Notre lettre 844 publiée le 21 janvier 2022

SEMAINE DE PRIÈRE POUR L'UNITE DES CHRÉTIENS … MAIS PAS AVEC LES CATHOLIQUES ATTACHÉS A LA TRADITION ?

Nous reprenons textuellement pour cette Lettre le titre que nous avions donné à notre lettre 729 publiée le 15 janvier 2020, et qui est d’une parfaite actualité, comme nous le rappelle une tribune dans La Croix dont nous allons parler.
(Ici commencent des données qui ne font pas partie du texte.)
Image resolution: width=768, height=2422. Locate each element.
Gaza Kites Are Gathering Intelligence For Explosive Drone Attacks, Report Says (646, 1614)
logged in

La Semaine de prière pour l’unité des chrétiens fut créée à l’initiative de l’abbé Paul Couturier (1881-1953), prêtre de Lyon, en janvier 1933, pour l'unité de tous les baptisés chrétiens, notamment catholiques, orthodoxes, anglicans, réformés. Après le Concile, la Semaine vit l’organisation de prières communes, parfois même de cérémonies communes. Elle est préparée conjointement par le Conseil œcuménique des Églises, de Genève, et le Conseil Pontifical pour l’Unité des Chrétiens. Elle se déroule du 18 janvier, date jadis de l’ancienne fête de la Chaire de saint Pierre à Rome, au 25 janvier, fête de la conversion de saint Paul.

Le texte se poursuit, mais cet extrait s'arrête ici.